## WORK TO COMPLETE
Copy out, from the entries below, each line that holds the string "Seguirnos".

(Items listed in a dataset)
━━━
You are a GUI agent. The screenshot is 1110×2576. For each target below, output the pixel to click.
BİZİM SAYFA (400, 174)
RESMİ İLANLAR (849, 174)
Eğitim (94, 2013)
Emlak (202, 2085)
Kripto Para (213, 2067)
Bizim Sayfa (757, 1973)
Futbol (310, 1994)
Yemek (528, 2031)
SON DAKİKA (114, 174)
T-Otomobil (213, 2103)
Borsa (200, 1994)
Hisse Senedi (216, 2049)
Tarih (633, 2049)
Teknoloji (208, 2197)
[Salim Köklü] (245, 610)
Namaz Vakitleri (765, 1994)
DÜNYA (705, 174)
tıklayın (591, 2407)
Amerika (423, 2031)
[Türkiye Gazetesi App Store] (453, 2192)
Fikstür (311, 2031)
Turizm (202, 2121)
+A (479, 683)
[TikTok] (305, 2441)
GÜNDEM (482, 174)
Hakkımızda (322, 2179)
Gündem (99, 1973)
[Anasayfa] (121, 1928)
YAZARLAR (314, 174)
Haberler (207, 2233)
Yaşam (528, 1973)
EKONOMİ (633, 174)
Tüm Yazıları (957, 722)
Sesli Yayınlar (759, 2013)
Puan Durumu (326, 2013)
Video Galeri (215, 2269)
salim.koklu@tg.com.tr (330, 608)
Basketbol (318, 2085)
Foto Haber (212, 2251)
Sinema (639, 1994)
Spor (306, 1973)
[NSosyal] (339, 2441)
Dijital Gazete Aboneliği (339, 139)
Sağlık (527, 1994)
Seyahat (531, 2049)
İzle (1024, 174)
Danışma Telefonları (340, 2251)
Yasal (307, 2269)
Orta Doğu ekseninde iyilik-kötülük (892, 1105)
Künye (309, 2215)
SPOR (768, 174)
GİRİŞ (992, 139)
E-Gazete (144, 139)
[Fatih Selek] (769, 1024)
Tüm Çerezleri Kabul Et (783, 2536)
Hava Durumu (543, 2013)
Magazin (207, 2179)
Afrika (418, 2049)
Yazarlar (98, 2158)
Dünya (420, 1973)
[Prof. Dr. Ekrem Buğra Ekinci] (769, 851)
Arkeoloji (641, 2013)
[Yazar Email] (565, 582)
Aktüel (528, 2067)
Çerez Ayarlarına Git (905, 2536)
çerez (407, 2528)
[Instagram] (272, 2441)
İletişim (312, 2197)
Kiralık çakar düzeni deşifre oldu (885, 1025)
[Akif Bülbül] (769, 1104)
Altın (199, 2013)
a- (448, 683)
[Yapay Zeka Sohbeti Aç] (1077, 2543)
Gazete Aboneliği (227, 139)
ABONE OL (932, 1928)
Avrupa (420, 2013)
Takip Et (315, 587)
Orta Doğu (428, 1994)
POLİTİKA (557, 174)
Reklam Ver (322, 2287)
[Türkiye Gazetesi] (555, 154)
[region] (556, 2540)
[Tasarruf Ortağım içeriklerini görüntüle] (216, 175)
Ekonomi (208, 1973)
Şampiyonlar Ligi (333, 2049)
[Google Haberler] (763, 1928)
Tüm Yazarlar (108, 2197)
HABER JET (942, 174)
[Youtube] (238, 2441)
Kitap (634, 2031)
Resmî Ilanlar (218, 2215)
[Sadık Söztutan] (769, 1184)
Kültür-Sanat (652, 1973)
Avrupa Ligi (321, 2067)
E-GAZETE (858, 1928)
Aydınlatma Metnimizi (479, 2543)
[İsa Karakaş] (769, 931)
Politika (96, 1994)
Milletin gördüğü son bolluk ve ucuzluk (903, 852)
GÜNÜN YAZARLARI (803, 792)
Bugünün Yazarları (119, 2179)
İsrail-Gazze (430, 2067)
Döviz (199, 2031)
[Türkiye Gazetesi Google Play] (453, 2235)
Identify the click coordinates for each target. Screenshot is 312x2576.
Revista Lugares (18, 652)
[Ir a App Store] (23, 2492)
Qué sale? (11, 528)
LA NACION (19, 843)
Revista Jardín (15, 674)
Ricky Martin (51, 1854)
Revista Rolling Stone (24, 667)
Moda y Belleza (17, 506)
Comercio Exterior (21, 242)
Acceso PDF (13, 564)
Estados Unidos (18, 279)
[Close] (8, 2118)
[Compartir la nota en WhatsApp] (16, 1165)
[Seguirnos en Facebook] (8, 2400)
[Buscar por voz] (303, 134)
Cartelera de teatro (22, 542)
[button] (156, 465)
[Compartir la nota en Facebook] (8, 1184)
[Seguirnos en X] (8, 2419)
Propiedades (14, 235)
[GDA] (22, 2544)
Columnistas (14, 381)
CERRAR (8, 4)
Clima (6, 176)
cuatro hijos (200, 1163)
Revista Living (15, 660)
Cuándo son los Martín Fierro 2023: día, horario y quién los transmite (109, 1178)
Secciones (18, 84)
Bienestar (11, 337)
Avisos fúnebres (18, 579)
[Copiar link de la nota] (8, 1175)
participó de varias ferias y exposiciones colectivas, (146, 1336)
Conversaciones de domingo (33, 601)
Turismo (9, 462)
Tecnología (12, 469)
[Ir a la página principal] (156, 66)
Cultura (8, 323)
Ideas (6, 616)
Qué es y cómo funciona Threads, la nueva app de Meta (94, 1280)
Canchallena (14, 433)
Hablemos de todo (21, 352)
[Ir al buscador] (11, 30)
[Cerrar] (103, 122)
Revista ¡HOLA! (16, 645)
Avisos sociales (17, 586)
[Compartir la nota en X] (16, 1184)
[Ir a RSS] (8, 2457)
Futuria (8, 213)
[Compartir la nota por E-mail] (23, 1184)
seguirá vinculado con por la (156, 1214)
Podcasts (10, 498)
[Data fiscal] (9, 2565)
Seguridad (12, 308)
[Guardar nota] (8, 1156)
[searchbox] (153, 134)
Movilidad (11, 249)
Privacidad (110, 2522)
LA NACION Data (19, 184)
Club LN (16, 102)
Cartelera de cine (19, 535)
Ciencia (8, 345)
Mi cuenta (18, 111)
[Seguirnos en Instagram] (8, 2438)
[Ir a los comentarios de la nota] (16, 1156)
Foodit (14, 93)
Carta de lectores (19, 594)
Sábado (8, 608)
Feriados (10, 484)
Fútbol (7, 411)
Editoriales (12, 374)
━━━
## RESULT OF THE EXERCISE
[Seguirnos en Facebook] (8, 2400)
[Seguirnos en X] (8, 2419)
[Seguirnos en Instagram] (8, 2438)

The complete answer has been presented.